Word for word, reproduce all of the entries shown below.

RECORDS TO PROCESS:
---
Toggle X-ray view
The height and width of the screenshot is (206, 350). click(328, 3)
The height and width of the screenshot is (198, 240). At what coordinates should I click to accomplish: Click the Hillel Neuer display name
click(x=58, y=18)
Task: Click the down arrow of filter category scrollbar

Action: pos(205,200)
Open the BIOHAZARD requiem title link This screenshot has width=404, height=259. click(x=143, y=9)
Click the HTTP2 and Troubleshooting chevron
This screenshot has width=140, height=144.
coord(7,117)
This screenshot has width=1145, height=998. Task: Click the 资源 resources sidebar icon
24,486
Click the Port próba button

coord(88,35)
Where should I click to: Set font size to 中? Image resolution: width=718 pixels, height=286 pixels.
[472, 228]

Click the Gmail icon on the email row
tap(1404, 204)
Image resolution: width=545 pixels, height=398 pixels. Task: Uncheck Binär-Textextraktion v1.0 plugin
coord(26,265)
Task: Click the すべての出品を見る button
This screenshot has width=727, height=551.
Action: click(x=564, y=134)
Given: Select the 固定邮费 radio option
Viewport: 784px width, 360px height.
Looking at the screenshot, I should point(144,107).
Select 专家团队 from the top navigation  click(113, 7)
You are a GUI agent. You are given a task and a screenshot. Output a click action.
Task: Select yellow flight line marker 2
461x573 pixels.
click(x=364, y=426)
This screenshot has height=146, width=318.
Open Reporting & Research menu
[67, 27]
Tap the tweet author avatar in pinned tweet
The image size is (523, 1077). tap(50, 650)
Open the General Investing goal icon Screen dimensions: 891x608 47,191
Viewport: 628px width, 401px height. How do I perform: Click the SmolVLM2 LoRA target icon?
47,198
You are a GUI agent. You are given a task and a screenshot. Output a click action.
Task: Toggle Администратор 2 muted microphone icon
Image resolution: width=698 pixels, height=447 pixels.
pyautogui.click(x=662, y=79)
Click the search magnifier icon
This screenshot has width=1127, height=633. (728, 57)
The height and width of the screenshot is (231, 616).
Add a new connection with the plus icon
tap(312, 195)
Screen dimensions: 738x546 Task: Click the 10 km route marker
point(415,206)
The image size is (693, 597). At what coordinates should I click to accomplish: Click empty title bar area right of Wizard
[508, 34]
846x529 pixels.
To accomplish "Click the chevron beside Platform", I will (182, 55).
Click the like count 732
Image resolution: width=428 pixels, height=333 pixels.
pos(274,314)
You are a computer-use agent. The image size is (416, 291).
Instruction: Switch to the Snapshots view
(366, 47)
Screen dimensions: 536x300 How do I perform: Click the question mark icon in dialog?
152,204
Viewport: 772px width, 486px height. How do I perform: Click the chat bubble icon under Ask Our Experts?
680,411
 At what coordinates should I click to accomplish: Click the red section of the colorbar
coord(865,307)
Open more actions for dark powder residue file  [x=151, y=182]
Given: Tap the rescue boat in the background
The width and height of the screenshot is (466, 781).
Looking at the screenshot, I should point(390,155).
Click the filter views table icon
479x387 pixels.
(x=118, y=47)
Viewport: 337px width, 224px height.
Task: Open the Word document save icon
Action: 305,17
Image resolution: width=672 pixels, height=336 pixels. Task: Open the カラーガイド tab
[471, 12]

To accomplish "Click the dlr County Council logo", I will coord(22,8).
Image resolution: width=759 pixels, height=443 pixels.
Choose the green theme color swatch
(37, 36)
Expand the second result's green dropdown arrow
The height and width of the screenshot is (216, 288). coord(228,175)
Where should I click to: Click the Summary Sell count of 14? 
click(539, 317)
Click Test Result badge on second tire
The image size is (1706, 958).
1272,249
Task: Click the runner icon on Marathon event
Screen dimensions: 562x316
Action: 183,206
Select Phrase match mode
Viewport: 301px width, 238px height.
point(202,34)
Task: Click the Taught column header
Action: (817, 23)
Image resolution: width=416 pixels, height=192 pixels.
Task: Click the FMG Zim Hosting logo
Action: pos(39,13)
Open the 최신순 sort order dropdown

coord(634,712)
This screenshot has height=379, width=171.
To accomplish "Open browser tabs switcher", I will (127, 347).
---
RESPONSE TO THE EXERCISE:
Toggle X-ray view
The height and width of the screenshot is (206, 350). click(328, 3)
The height and width of the screenshot is (198, 240). At what coordinates should I click to accomplish: Click the Hillel Neuer display name
click(x=58, y=18)
Task: Click the down arrow of filter category scrollbar

Action: pos(205,200)
Open the BIOHAZARD requiem title link This screenshot has width=404, height=259. click(x=143, y=9)
Click the HTTP2 and Troubleshooting chevron
This screenshot has width=140, height=144.
coord(7,117)
This screenshot has width=1145, height=998. Task: Click the 资源 resources sidebar icon
24,486
Click the Port próba button

coord(88,35)
Where should I click to: Set font size to 中? Image resolution: width=718 pixels, height=286 pixels.
[472, 228]

Click the Gmail icon on the email row
tap(1404, 204)
Image resolution: width=545 pixels, height=398 pixels. Task: Uncheck Binär-Textextraktion v1.0 plugin
coord(26,265)
Task: Click the すべての出品を見る button
This screenshot has width=727, height=551.
Action: click(x=564, y=134)
Given: Select the 固定邮费 radio option
Viewport: 784px width, 360px height.
Looking at the screenshot, I should point(144,107).
Select 专家团队 from the top navigation  click(113, 7)
You are a GUI agent. You are given a task and a screenshot. Output a click action.
Task: Select yellow flight line marker 2
461x573 pixels.
click(x=364, y=426)
This screenshot has height=146, width=318.
Open Reporting & Research menu
[67, 27]
Tap the tweet author avatar in pinned tweet
The image size is (523, 1077). tap(50, 650)
Open the General Investing goal icon Screen dimensions: 891x608 47,191
Viewport: 628px width, 401px height. How do I perform: Click the SmolVLM2 LoRA target icon?
47,198
You are a GUI agent. You are given a task and a screenshot. Output a click action.
Task: Toggle Администратор 2 muted microphone icon
Image resolution: width=698 pixels, height=447 pixels.
pyautogui.click(x=662, y=79)
Click the search magnifier icon
This screenshot has width=1127, height=633. (728, 57)
The height and width of the screenshot is (231, 616).
Add a new connection with the plus icon
tap(312, 195)
Screen dimensions: 738x546 Task: Click the 10 km route marker
point(415,206)
The image size is (693, 597). At what coordinates should I click to accomplish: Click empty title bar area right of Wizard
[508, 34]
846x529 pixels.
To accomplish "Click the chevron beside Platform", I will (182, 55).
Click the like count 732
Image resolution: width=428 pixels, height=333 pixels.
pos(274,314)
You are a computer-use agent. The image size is (416, 291).
Instruction: Switch to the Snapshots view
(366, 47)
Screen dimensions: 536x300 How do I perform: Click the question mark icon in dialog?
152,204
Viewport: 772px width, 486px height. How do I perform: Click the chat bubble icon under Ask Our Experts?
680,411
 At what coordinates should I click to accomplish: Click the red section of the colorbar
coord(865,307)
Open more actions for dark powder residue file  [x=151, y=182]
Given: Tap the rescue boat in the background
The width and height of the screenshot is (466, 781).
Looking at the screenshot, I should point(390,155).
Click the filter views table icon
479x387 pixels.
(x=118, y=47)
Viewport: 337px width, 224px height.
Task: Open the Word document save icon
Action: 305,17
Image resolution: width=672 pixels, height=336 pixels. Task: Open the カラーガイド tab
[471, 12]

To accomplish "Click the dlr County Council logo", I will coord(22,8).
Image resolution: width=759 pixels, height=443 pixels.
Choose the green theme color swatch
(37, 36)
Expand the second result's green dropdown arrow
The height and width of the screenshot is (216, 288). coord(228,175)
Where should I click to: Click the Summary Sell count of 14? 
click(539, 317)
Click Test Result badge on second tire
The image size is (1706, 958).
1272,249
Task: Click the runner icon on Marathon event
Screen dimensions: 562x316
Action: 183,206
Select Phrase match mode
Viewport: 301px width, 238px height.
point(202,34)
Task: Click the Taught column header
Action: (817, 23)
Image resolution: width=416 pixels, height=192 pixels.
Task: Click the FMG Zim Hosting logo
Action: pos(39,13)
Open the 최신순 sort order dropdown

coord(634,712)
This screenshot has height=379, width=171.
To accomplish "Open browser tabs switcher", I will (127, 347).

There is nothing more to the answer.